УСЛОВИЕ ЗАДАЧИ »
Продолжите приведенный ниже разбор рассказа «Циник», начав сразу после его последнего предложения.

ЦИТИРУЕМЫЙ ТЕКСТ »
::::::::::

Отношение Сюсина к животным — не что иное, как отражение его отношения к самому себе. Он говорит о себе как о человеке, который где только ни работал, а очутился в зверинце. ««Чай, и не снилось, что сюда попадешь! — кричит он льву. — Меня тоже, братец ты мой, ух как черти носили! Был я и в гимназии, и в канцелярии, и в землемерах, и на телеграфе, и на военной и на макаронной фабрике... и черт меня знает, где я только не был! В конце концов в зверинец попал... в вонь... Хо-хо-хо!
И публика, зараженная искренним смехом пьяного Сюсина, сама гогочет» [С VI, 167—168].
И вдруг, не без причины, в «объяснениях» героя появляются дьявольские нотки. Его цинизм и победный смех звучат демонически. Публику, конечно же, начинает раздражать так называемая откровенность Сюсина. Но никто не уходит, почувствовав отвращение к такому циничному кривлянию.
«— Чай, хочется на свободу! — мигает глазом на льва малый, пахнущий краской и покрытый разноцветными жирными пятнами.
— Куда ему! Выпусти его, так он опять в клетку придет. Примирился. Хо-хо-хо... Помирать, лев, пора, вот что!» [С VI, 168].
Эти слова Сюсина перекликаются с тем циничным и жестоким презрением к человеку, которое мы видим в некоторых демонических персонажах Достоевского, к примеру, в Мурине («Хозяйка», 1847). Мурин говорит:
«Спознай, барин: слабому человеку одному не сдержаться! Только дай ему всё, он сам же придет, всё назад отдаст <...>. Дай ему волюшку, слабому человеку, — сам ее свяжет, назад принесет. Глупому сердцу и воля не впрок!» [Достоевский I, 317].
Идеи эти обретут свое наиболее яркое выражение в исследовании Великим Инквизитором человека и его истории («Братья Карамазовы»).
Наряду со свойственным Достоевскому мотивом презрения к человеку, к его «слабости» и готовности отдать свою свободу, в «Цинике» мы находим и мотив приспособленчества или примиренчества. Недавно пойманной дикой кошке, с горящими глазами бьющейся о решетку клетки, Сюсин заявляет:
«Ну, что мечешься, дура? Что снуешь? Ведь не выйдешь отсюда! Издохнешь, не выйдешь! Да еще привыкнешь, примиришься! Мало того, что привыкнешь, но еще нам, мучителям твоим, руки лизать будешь! Хо-хо-хо...».
Вот тут-то Сюсин и произносит слова, напоминающие нам о том, где мы находимся и кто он таков: «Тут, брат, тот же дантовский ад: оставьте всякую надежду!» [С VI, 168]. Слова эти перекликаются со строчкой из «Ада»: «Входящие, оставьте упованья» (III, 9).

::::::::::

СТРОКИ ДАННЫХ »
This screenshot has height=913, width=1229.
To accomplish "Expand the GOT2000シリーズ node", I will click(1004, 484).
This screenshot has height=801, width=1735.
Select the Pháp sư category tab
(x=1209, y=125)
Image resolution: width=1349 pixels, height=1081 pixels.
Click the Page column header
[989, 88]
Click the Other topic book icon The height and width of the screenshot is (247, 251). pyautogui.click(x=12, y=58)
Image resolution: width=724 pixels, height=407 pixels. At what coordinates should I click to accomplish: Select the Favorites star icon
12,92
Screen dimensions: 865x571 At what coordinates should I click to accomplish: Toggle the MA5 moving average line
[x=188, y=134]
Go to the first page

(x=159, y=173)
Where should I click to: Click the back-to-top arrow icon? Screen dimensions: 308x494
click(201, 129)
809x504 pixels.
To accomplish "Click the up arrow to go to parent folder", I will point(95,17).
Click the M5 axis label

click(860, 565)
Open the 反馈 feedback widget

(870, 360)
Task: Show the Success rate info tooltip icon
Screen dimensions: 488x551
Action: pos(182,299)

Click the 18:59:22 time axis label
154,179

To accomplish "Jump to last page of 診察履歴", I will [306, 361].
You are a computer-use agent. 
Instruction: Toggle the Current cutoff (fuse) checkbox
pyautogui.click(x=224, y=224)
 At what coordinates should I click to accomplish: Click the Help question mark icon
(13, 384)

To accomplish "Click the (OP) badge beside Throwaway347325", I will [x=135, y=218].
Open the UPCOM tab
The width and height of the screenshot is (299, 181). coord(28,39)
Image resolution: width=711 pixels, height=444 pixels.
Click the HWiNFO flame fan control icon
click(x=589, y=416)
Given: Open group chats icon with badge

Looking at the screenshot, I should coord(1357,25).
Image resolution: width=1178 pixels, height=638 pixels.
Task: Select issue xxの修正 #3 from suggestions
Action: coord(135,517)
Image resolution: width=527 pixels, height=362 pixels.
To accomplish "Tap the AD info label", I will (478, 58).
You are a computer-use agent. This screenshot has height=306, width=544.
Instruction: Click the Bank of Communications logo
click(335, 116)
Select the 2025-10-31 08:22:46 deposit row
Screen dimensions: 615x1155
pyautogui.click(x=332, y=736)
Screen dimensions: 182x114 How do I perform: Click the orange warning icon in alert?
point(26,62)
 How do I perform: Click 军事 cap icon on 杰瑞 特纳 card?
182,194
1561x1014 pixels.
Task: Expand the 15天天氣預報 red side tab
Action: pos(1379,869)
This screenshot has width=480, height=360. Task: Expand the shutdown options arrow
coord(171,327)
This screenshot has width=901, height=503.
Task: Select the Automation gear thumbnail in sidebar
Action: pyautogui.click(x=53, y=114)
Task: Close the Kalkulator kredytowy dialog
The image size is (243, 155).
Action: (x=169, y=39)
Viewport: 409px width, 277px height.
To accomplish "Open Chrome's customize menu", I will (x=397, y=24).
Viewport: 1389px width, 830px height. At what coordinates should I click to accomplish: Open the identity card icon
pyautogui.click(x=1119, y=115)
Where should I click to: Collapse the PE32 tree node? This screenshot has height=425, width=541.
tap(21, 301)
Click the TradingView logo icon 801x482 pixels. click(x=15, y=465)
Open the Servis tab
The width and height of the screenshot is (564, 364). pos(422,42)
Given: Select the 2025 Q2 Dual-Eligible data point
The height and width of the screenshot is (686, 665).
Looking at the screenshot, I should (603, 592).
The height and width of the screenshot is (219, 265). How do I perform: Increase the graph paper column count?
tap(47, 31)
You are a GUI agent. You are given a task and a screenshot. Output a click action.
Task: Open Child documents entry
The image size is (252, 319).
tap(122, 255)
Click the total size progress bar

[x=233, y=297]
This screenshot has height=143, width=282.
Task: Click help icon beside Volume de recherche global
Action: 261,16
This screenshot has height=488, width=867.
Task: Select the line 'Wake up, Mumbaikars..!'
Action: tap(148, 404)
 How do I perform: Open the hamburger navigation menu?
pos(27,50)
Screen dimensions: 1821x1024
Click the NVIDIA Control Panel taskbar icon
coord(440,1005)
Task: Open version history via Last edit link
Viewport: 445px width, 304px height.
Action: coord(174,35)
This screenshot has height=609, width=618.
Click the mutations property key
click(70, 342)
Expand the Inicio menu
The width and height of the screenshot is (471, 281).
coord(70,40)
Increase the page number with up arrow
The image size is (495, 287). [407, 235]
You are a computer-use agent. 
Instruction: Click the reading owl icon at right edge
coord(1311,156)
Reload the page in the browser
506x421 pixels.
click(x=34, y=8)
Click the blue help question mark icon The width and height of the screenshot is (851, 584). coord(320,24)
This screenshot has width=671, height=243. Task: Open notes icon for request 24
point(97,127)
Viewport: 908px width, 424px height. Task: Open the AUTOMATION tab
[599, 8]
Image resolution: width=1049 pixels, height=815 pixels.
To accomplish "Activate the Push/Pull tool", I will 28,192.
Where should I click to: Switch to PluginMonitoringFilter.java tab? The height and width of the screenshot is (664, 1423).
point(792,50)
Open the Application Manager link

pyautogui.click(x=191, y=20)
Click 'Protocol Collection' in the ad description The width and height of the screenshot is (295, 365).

::::::::::

ОТВЕТ НИЖЕ »
Таково циничное послание Сюсина: «оставьте всякую надежду». А впрочем, звери продолжают слоняться по клеткам, буйствовать и подвывать. Подойдя к умирающей газели, Сюсин насмешливо замечает:
«Поглядите: глаза совсем человечьи — плачут! Оно и понятно. Молодая, красивая... жить хочется! Ей бы теперь на воле скакать да с красавцами нюхаться, а она тут на грязной соломе, где воняет псиной да конюшней. Странно: умирает, а в глазах все-таки надежда! Что значит молодость! а? Потеха с вами, с молодыми! Это ты напрасно надеешься, матушка! Так со своей надеждой и протянешь ножки. Хо-хо-хо...» [С VI, 168—169].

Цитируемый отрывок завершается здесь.